Un equipo de científicos de Yale ha logrado revivir la actividad celular en los cerebros de dos cerdos muertos que habían sido sacrificados horas antes, desafiando las suposiciones previas de que las células cerebrales mueren irreversiblemente una vez que el flujo sanguíneo se detiene.

Según los investigadores, los cerdos habían estado muertos durante cuatro horas cuando  revivieron las células cerebrales. Los investigadores utilizaron un dispositivo especial que hizo circular una «solución química similar a la sangre» a través del cerebro del cerdo, que mantuvo la actividad celular durante seis horas tras el sacrificio.

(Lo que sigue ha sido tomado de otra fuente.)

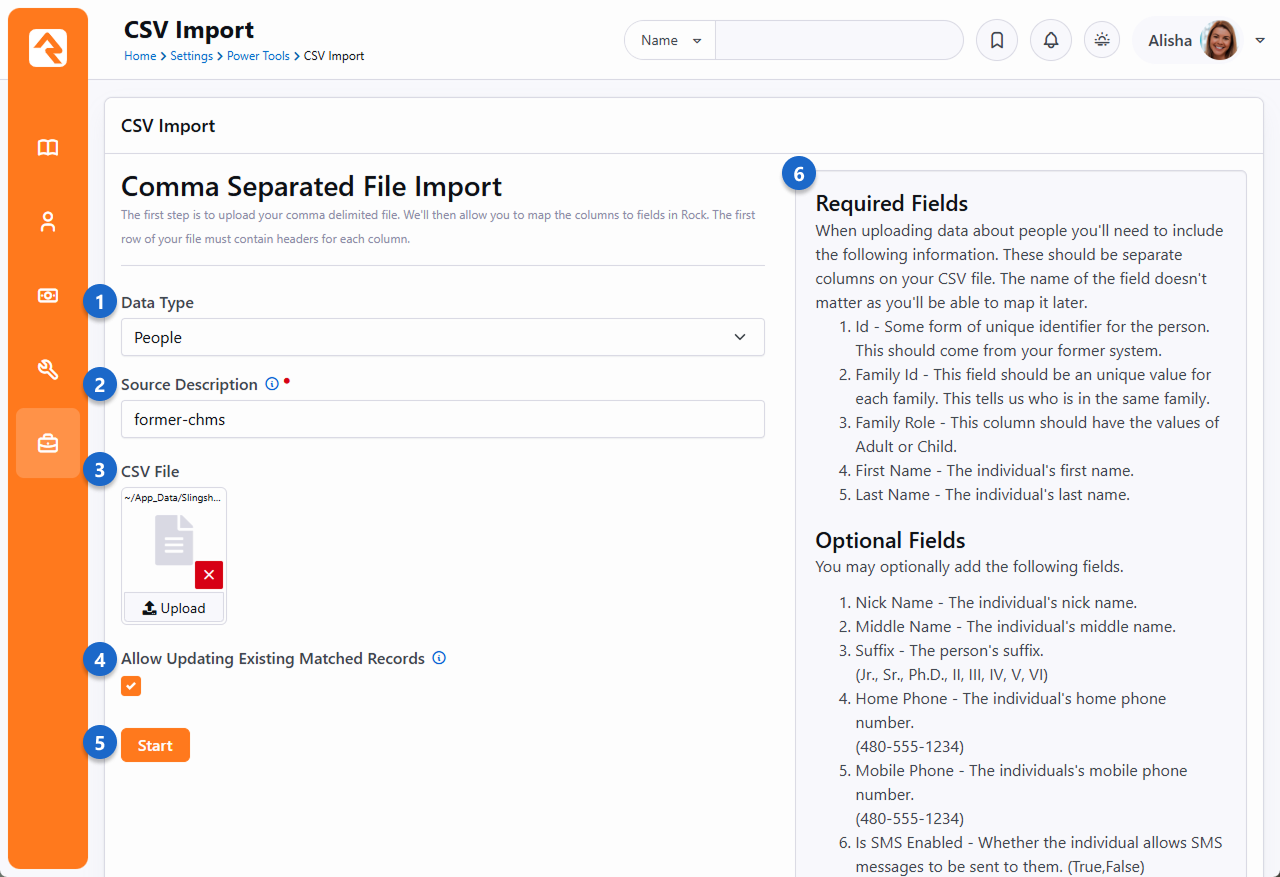Show info for Allow Updating Existing Records
Screen dimensions: 1280x877
coord(439,658)
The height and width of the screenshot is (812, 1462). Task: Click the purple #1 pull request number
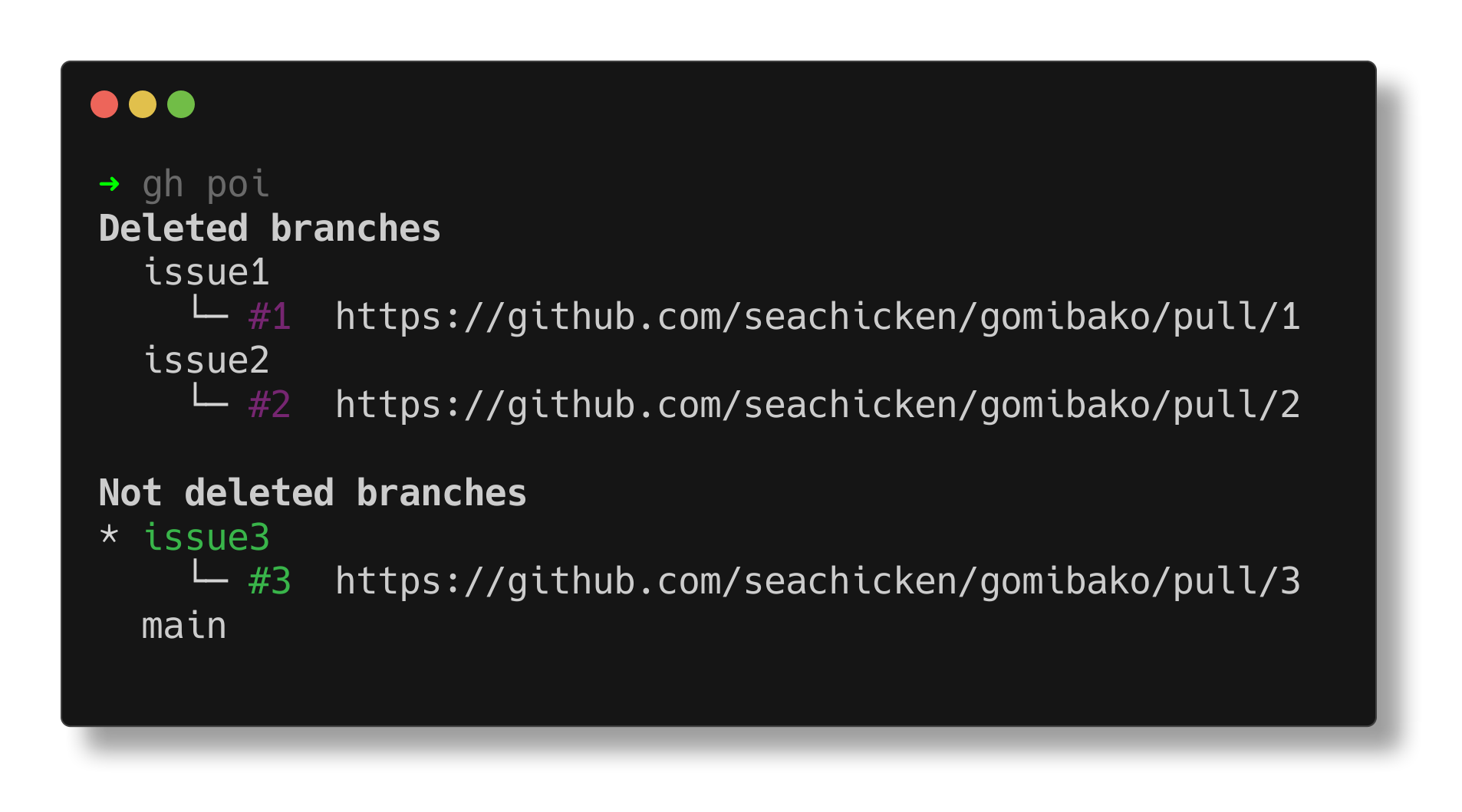pos(270,317)
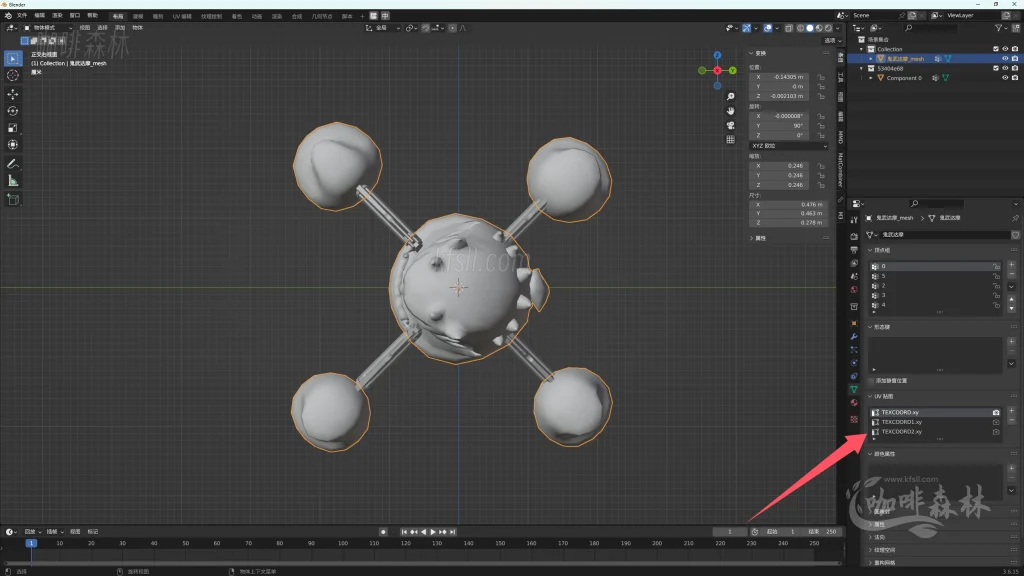
Task: Choose the Scale tool
Action: pyautogui.click(x=13, y=127)
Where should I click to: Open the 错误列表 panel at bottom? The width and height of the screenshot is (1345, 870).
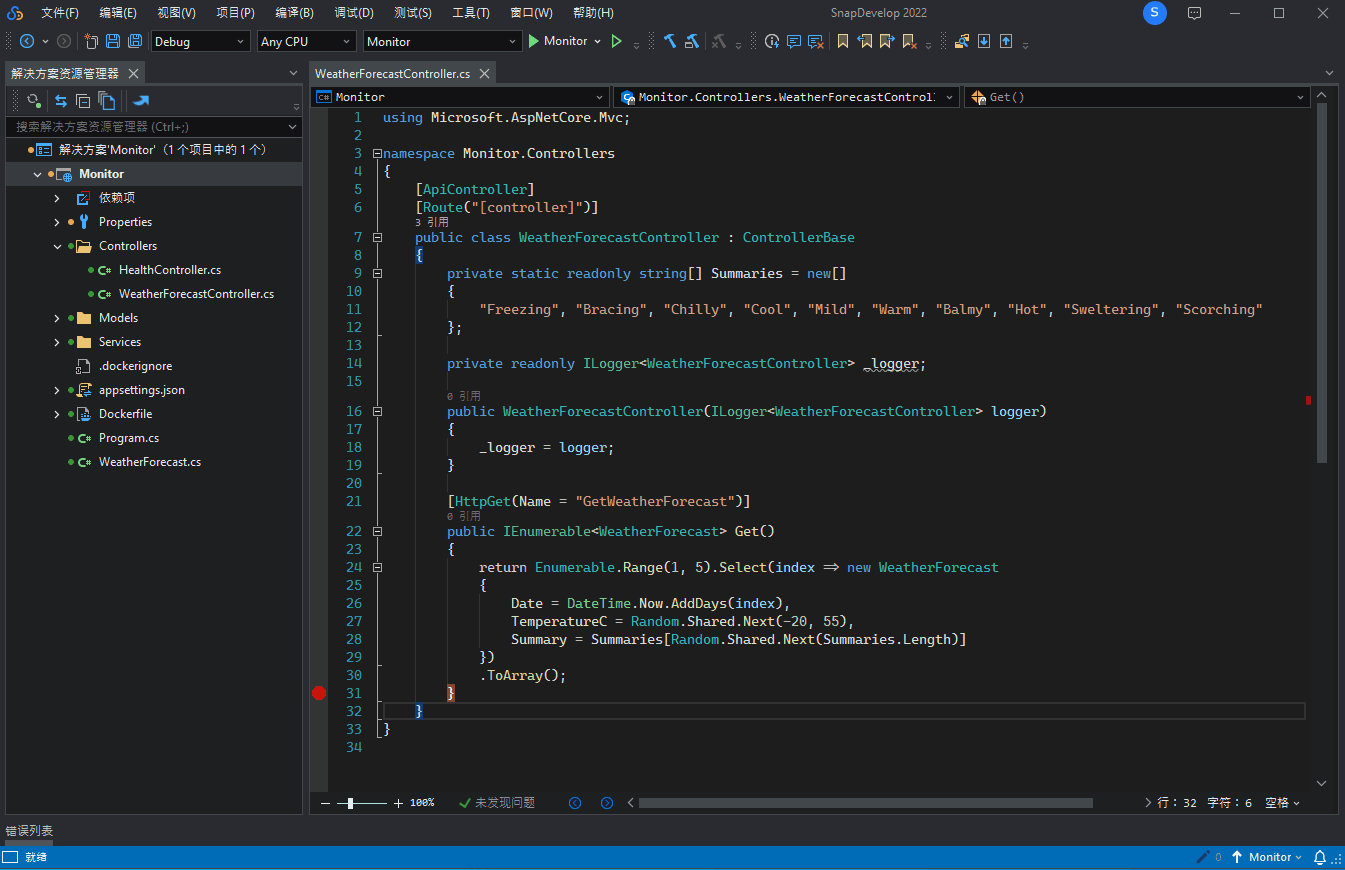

Esto no significa que los cerdos estuvieran «vivos», en el sentido de que exhibían actividad eléctrica asociada con la «conciencia», según el Dr. Nenad Sestan, investigador principal de este estudio. Simplemente significaba que sus cerebros estaban «celularmente activos» pero no mostraban ninguna actividad eléctrica a gran escala que indicara conciencia.

Sestan asegura que los hallazgos tienen implicaciones profundas para las terapias de los accidentes cerebrovasculares que causan la muerte de las células cerebrales. El coinvestigador Stephen Latham, director del Centro Interdisciplinario de Bioética de Yale, afirma que el mismo proceso podría ser utilizado para preservar los órganos donados para trasplantes.

El experimento también ha suscitado algunas preocupaciones éticas. La bioética Nita Farahany, que ha instado a que se establezcan directrices éticas para experimentos similares en el futuro, afirma que el estudio deja una «zona gris abierta, sin casi ninguna orientación sobre cómo proceder éticamente».